* **Instructions for the task**
Please quote exactly the lines below from the line containing "Provider Clinical Appeal.pdf (PDF - 0.14 MB)" to the line containing "Plan Types (362, 73)", both lines included, and nothing else.

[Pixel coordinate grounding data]
--- START ---

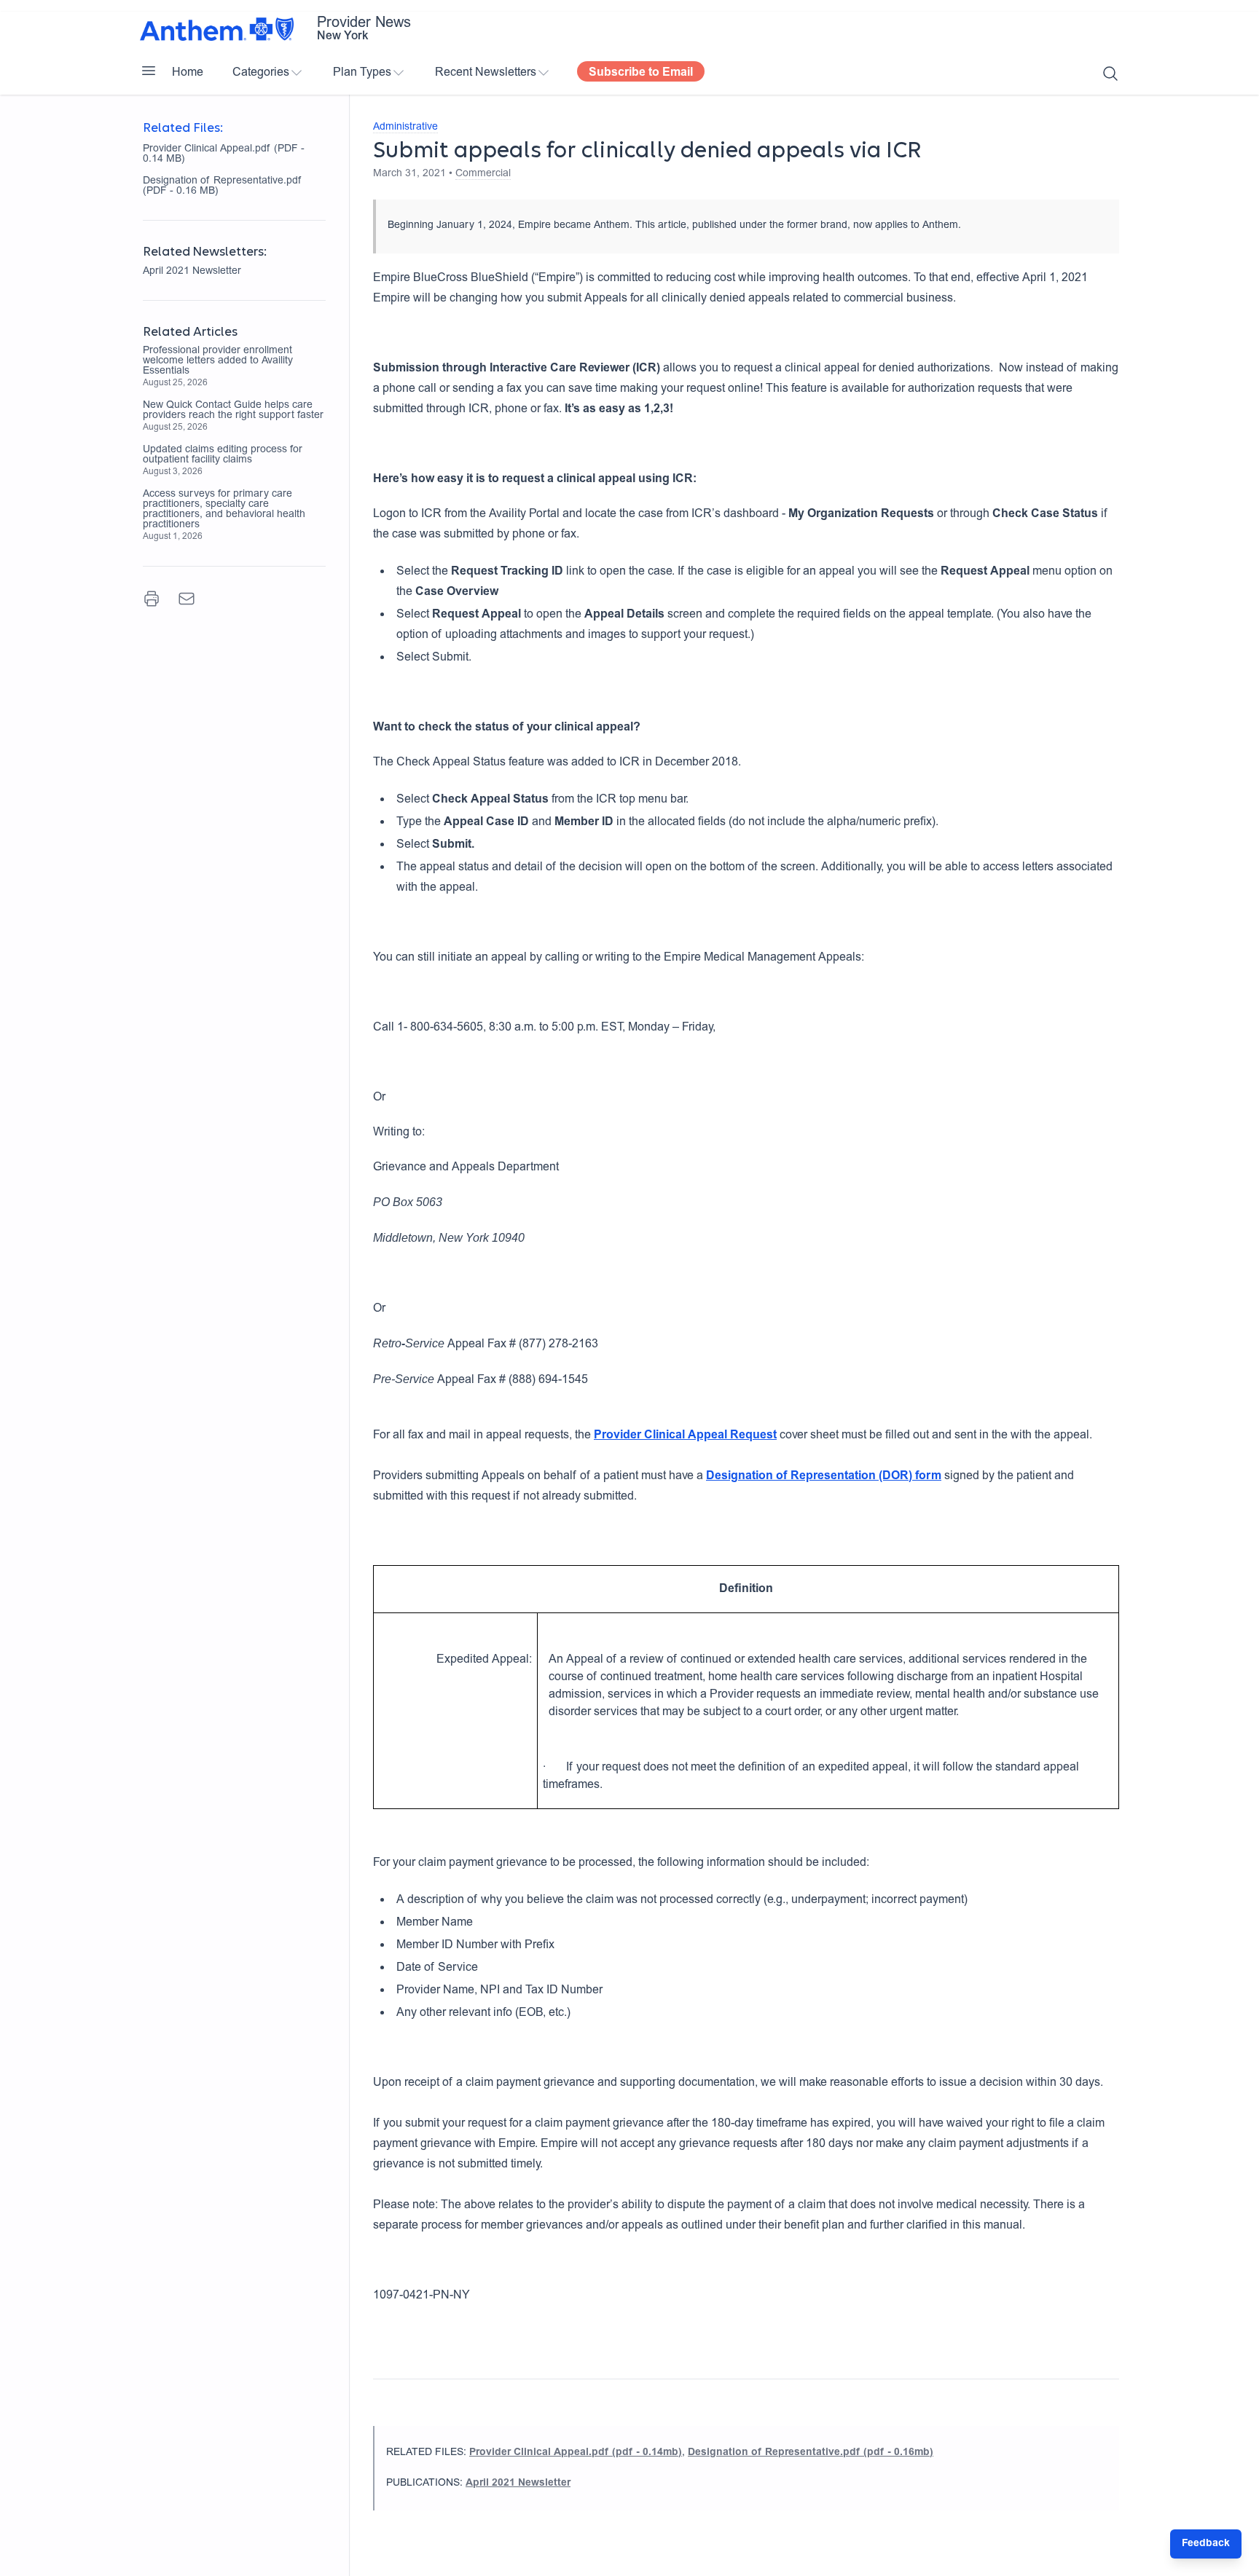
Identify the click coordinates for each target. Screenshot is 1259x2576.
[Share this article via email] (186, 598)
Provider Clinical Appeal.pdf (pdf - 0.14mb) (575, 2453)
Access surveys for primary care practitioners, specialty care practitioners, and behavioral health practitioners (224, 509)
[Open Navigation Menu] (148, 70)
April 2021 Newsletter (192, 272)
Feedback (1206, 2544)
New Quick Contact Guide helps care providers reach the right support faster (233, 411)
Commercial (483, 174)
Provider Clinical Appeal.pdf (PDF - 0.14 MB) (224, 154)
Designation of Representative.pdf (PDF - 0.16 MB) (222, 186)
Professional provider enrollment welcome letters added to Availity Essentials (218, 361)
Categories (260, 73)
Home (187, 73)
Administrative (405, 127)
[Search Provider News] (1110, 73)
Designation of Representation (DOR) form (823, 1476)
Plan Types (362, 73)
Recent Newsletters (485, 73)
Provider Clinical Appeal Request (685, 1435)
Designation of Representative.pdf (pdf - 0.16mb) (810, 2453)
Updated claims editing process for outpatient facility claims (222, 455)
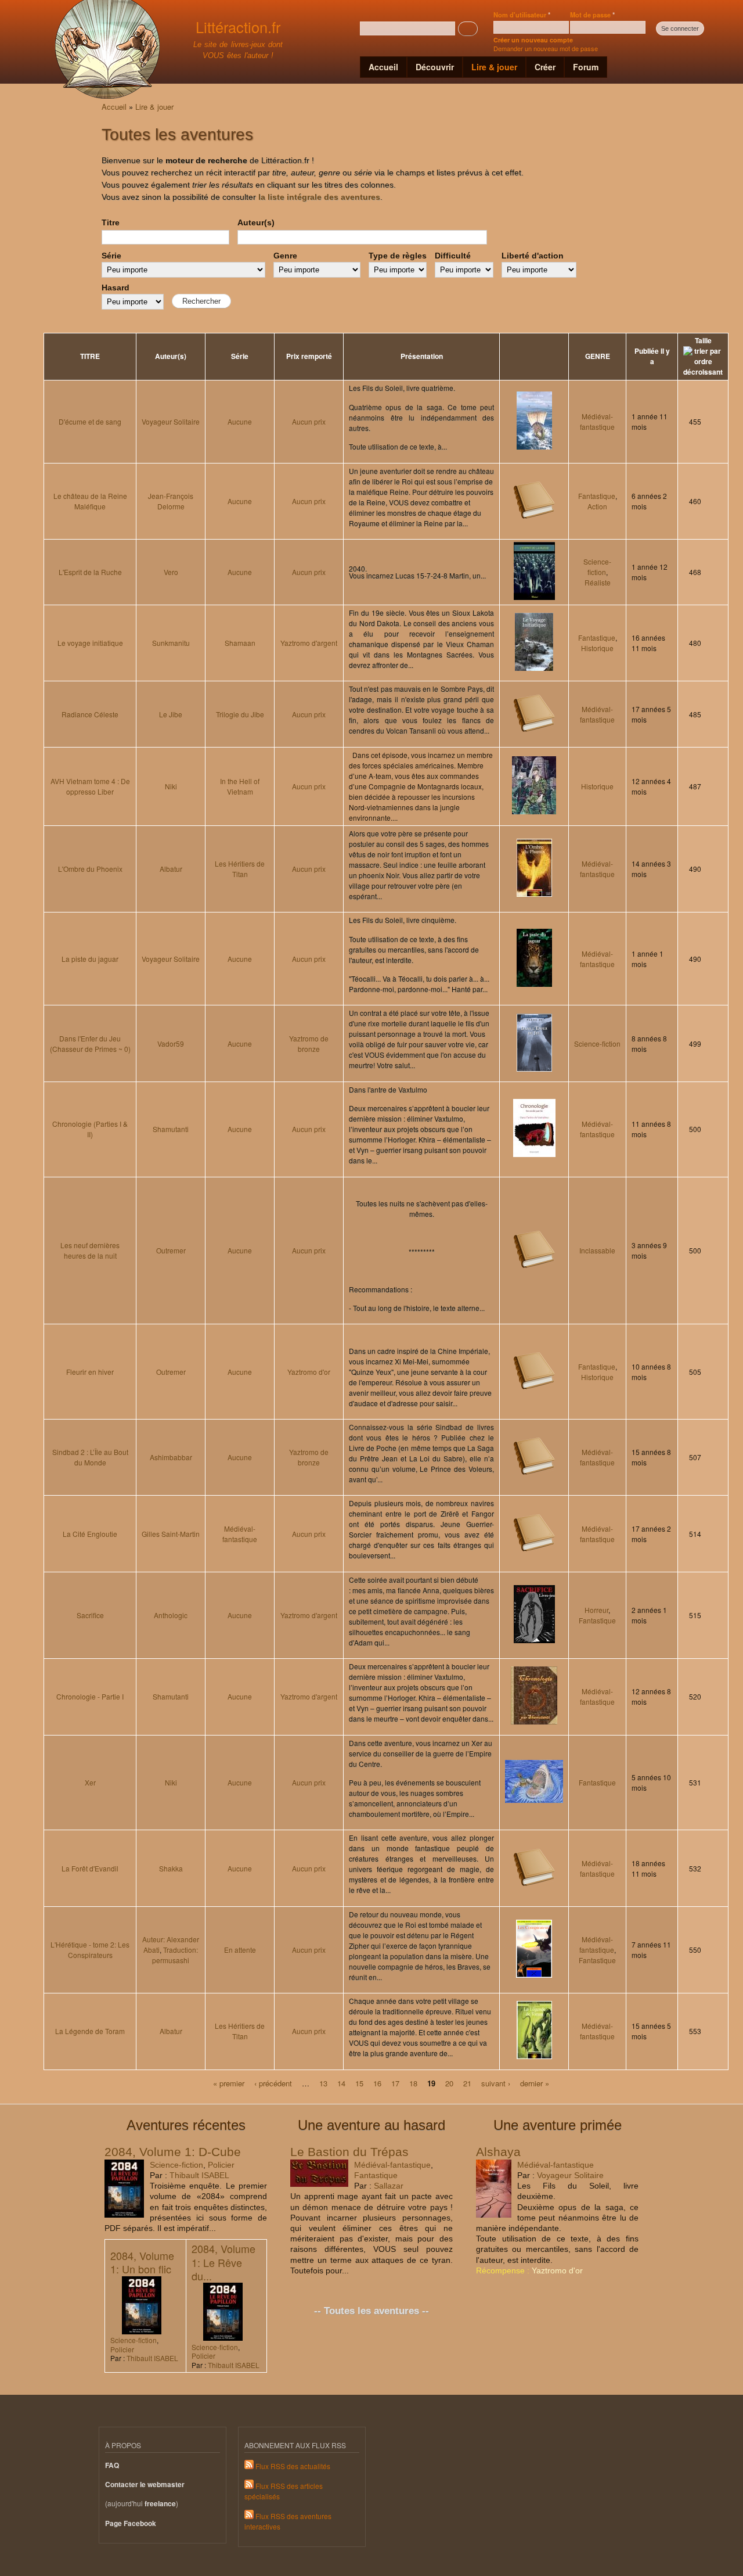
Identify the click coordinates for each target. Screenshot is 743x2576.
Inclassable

--- END ---

* **Written response**
Provider Clinical Appeal.pdf (PDF - 0.14 MB) (224, 154)
Designation of Representative.pdf (PDF - 0.16 MB) (222, 186)
Professional provider enrollment welcome letters added to Availity Essentials (218, 361)
Categories (260, 73)
Home (187, 73)
Administrative (405, 127)
[Search Provider News] (1110, 73)
Designation of Representation (DOR) form (823, 1476)
Plan Types (362, 73)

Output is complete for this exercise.